### [What you should do]
After locating the line with "Instruction: Click the" in the data that follows, return it and every later line exactly, up to and including the line with "the light blue".

### [Records]
+ + + + + + +
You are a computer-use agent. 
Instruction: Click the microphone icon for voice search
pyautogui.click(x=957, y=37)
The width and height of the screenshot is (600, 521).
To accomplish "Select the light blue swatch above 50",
+ + + + + + +
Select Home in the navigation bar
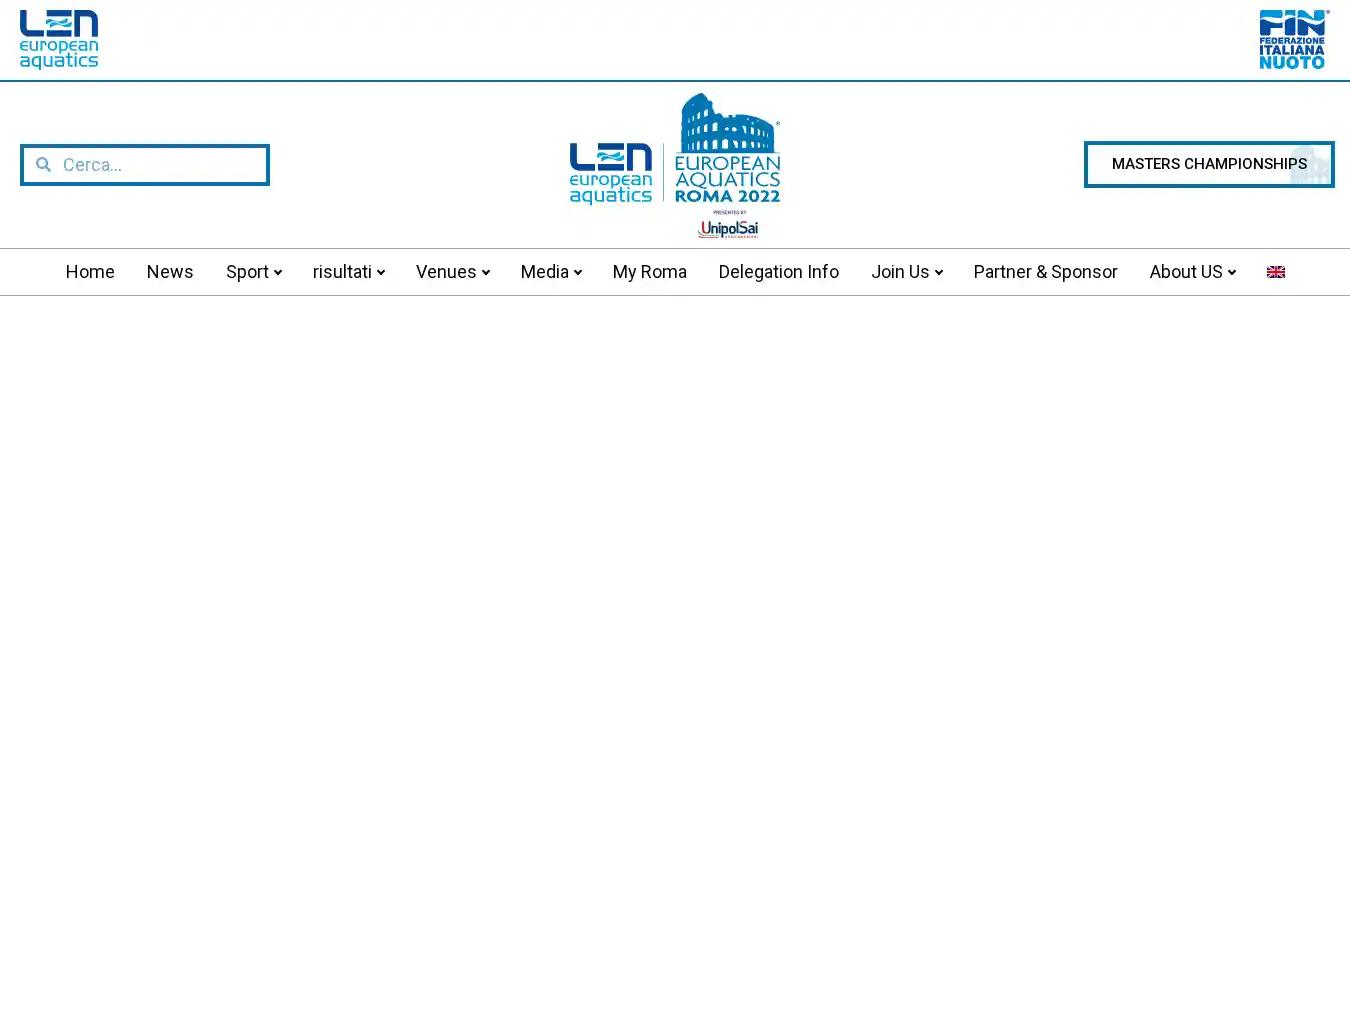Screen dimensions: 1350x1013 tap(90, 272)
+ + + + + + +
### [Answer for the task]
Instruction: Click the microphone icon for voice search
pyautogui.click(x=957, y=37)
The width and height of the screenshot is (600, 521).
To accomplish "Select the light blue swatch above 50",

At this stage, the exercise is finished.